EXERCISE GOAL
Find every line below with the word "Task" in it, and copy each one.

DATASET
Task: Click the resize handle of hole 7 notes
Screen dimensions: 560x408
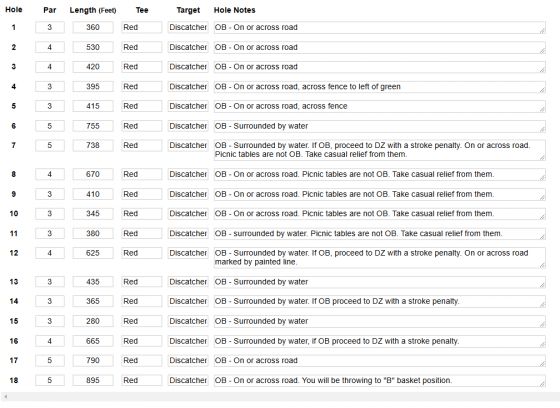Action: [542, 157]
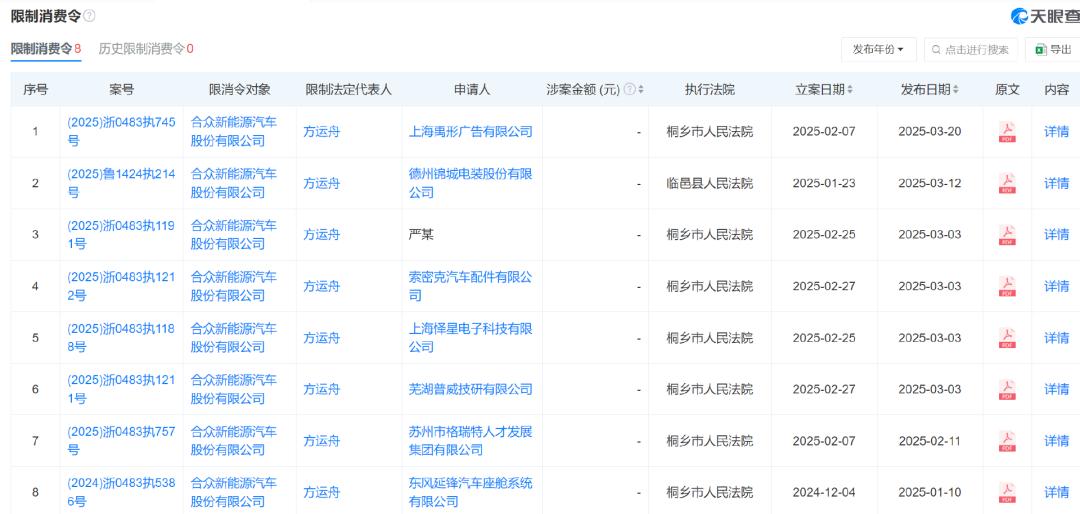Select the 限制消费令 8 tab
The height and width of the screenshot is (514, 1080).
point(45,48)
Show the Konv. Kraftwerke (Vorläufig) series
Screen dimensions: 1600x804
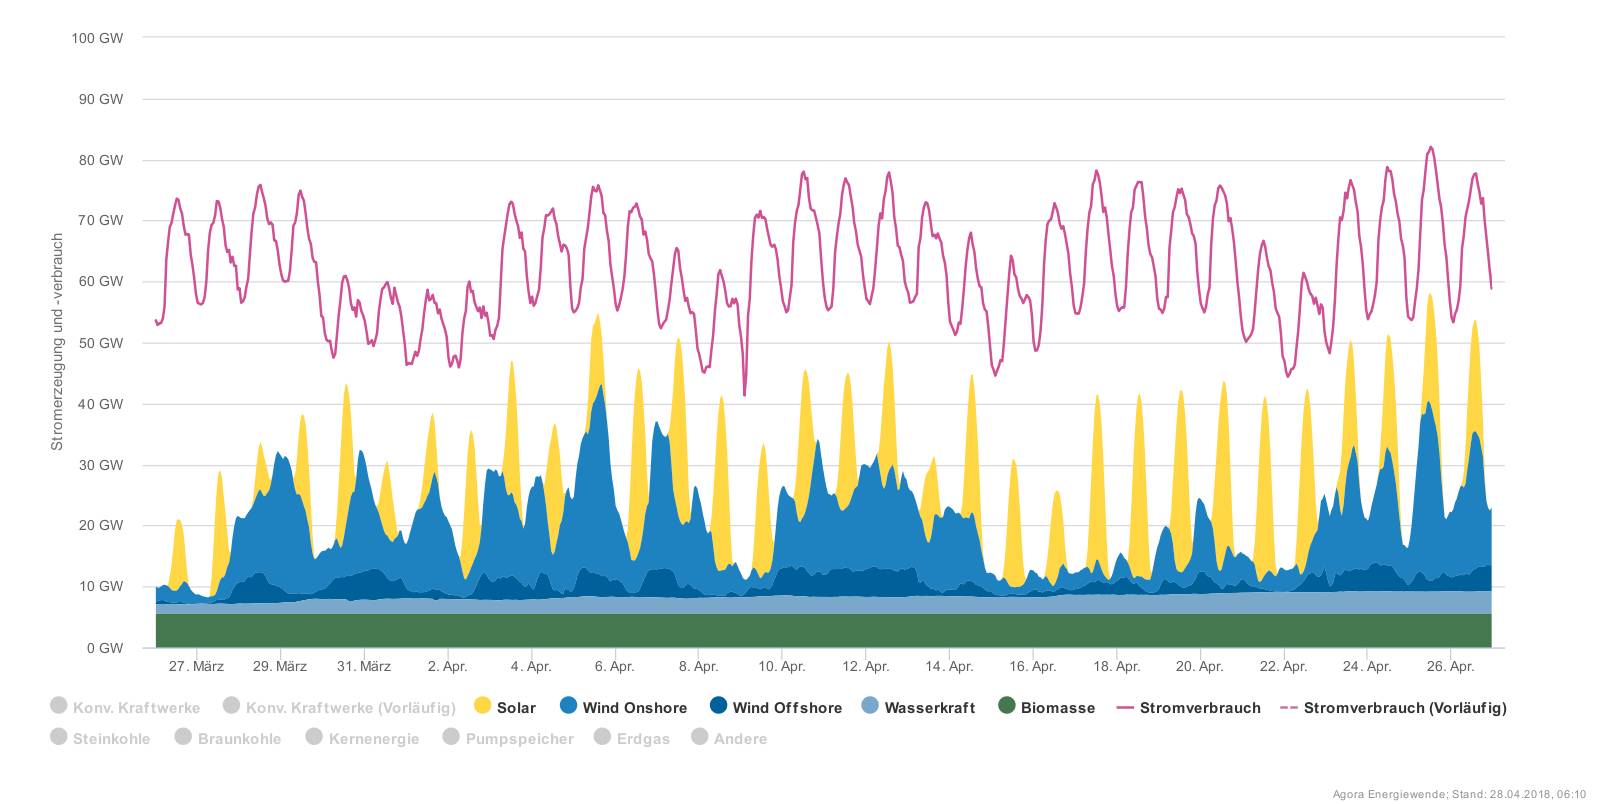[x=350, y=708]
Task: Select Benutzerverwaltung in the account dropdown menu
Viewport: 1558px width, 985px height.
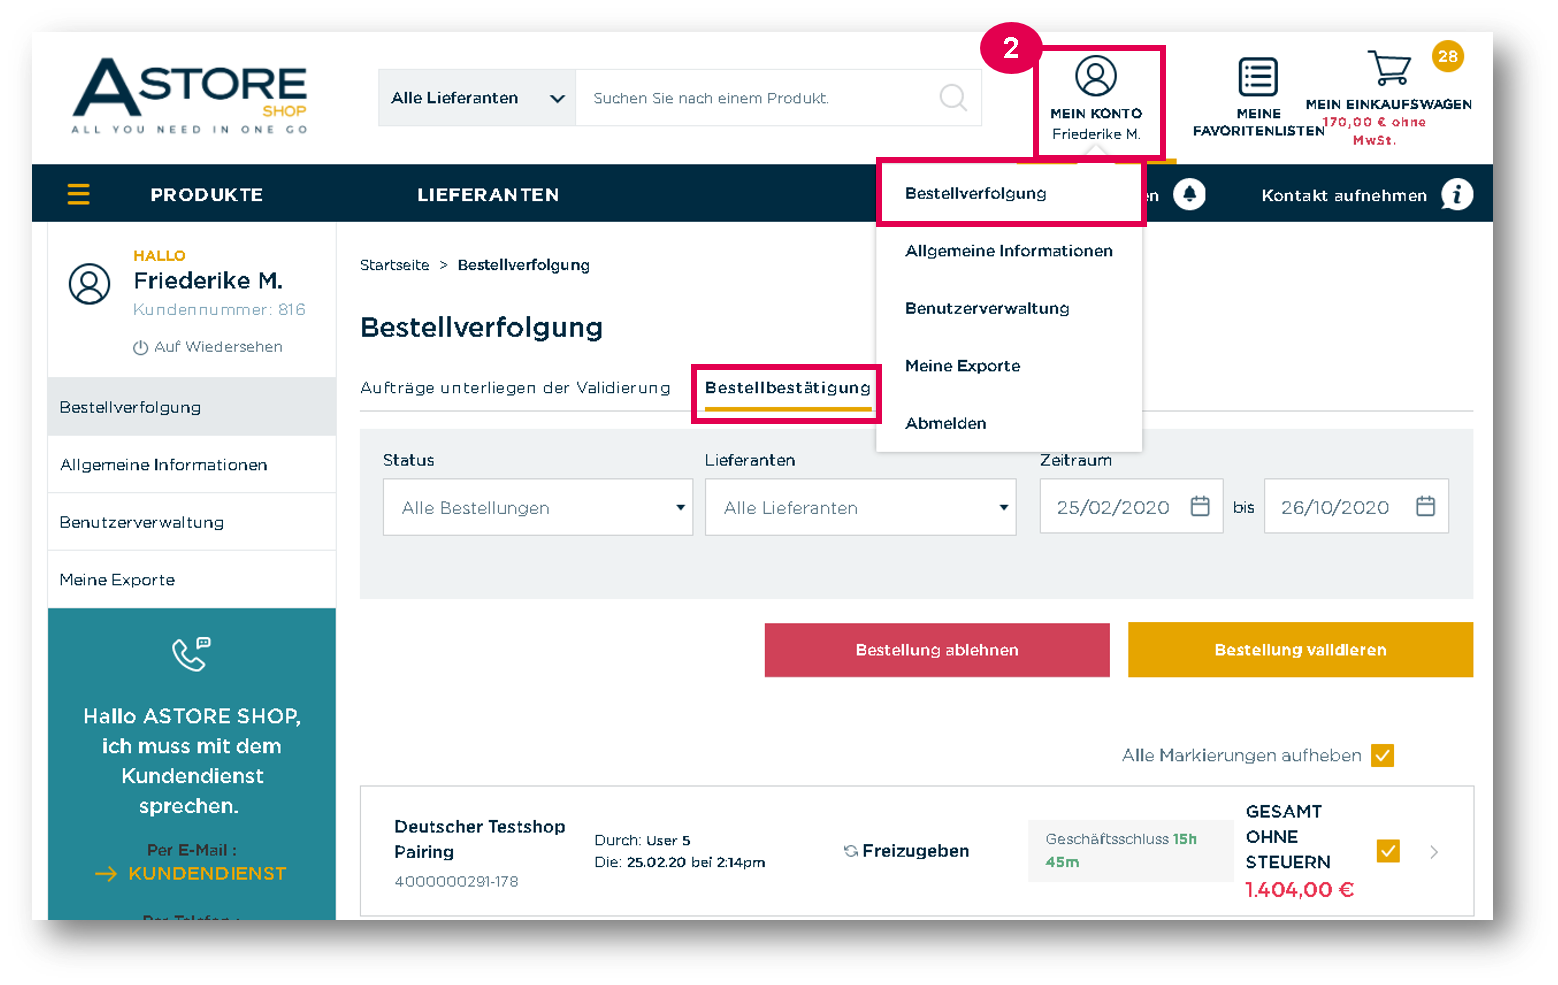Action: pyautogui.click(x=987, y=308)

OUTPUT OF THE EXERCISE
Task: Click the resize handle of hole 7 notes
Task: Select Benutzerverwaltung in the account dropdown menu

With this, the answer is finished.